I would welcome SHA3 with open arms; And I'm also waiting for OpenSSL v2.0
But I don't think will be putting either under my
this year.
[maybe next year will yield more of these types of advances ]
Cheers from Miami
#FreeCUBA
FYI [to all]:
https://www.openssl.org/policies/roadmap.html
Last modified 20th December 2017
there is no openssl v2.0. they skipped it.

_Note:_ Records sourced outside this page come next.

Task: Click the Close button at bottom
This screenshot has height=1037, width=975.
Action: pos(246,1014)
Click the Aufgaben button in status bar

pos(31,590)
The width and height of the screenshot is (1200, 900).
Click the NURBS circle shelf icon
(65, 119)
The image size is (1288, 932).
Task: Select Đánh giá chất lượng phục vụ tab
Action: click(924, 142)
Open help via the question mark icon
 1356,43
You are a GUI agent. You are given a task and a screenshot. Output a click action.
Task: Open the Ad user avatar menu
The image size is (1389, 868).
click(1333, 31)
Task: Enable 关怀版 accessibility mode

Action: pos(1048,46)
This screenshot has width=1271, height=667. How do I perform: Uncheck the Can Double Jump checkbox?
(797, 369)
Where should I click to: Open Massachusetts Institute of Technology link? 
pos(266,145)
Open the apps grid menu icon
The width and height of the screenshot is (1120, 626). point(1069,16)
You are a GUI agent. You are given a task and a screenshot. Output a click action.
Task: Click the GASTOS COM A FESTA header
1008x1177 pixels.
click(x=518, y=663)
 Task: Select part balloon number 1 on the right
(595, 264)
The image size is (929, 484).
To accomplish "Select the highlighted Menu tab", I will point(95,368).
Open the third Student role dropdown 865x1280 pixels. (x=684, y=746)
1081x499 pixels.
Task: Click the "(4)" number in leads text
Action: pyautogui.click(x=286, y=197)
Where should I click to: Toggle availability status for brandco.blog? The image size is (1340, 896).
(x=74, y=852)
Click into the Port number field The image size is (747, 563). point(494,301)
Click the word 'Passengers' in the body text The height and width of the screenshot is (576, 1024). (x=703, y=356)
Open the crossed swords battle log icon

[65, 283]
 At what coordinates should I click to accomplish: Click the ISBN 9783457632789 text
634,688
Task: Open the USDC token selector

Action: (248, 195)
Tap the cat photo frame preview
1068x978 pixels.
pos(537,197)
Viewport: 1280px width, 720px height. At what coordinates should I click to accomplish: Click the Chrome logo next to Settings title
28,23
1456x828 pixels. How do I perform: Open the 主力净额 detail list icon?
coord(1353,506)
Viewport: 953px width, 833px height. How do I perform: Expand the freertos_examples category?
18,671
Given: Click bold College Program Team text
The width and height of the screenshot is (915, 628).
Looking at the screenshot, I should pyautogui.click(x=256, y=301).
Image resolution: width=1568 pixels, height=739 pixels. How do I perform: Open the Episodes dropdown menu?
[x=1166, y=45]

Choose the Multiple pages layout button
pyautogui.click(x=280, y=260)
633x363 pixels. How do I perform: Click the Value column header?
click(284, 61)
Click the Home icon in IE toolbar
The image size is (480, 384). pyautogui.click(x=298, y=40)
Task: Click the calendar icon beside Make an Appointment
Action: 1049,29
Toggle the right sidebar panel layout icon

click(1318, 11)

After 1.1.1 they released openssl 3.0 a few weeks ago.
I lack sleep - LOL
came early this year!
While new options wouldn't hurt I think, the current industry standpoint seems to be that it's not necessary (which is debatable). Keccak (SHA-3) is a great algorithm, however because there are currently no significant weaknesses* known for the SHA-2 family (there are some - let's say suboptimal - things in SHA-2 though). Hence the current view is that SHA-3 "is not meant to replace SHA-2" (from Wikipedia). It's more of a "have this thing in the toolset in case of emergency" case. The current state is that many current protocols (e.g TLSv1.3 or SSH-2) do not implement SHA-3 and/or have no immediate plans to implement them either, even though SHA-3 has been around for a while now. There's just no(t enough) pressure to do anything right now.
*This is debatable, as it depends on your classification of "significant weakness".
However, because of slow migration from SHA-1 to SHA-2 in the past, I think having more widespread support for SHA-3 would ease up a switch, if/when a migration from SHA-2 to Keccak becomes necessary. But I think before you can talk about this with the BR people, you need library, protocol and hardware support first. OpenSSL already has SHA-3, but there's much more than just OpenSSL out there.
SHA-3 also isn't that fast in software, so hardware support would be a really cool thing. But it takes a lot of time until that hardware reaches most consumers (or datacenters). I don't even have SHA(-2) extensions in my current CPU .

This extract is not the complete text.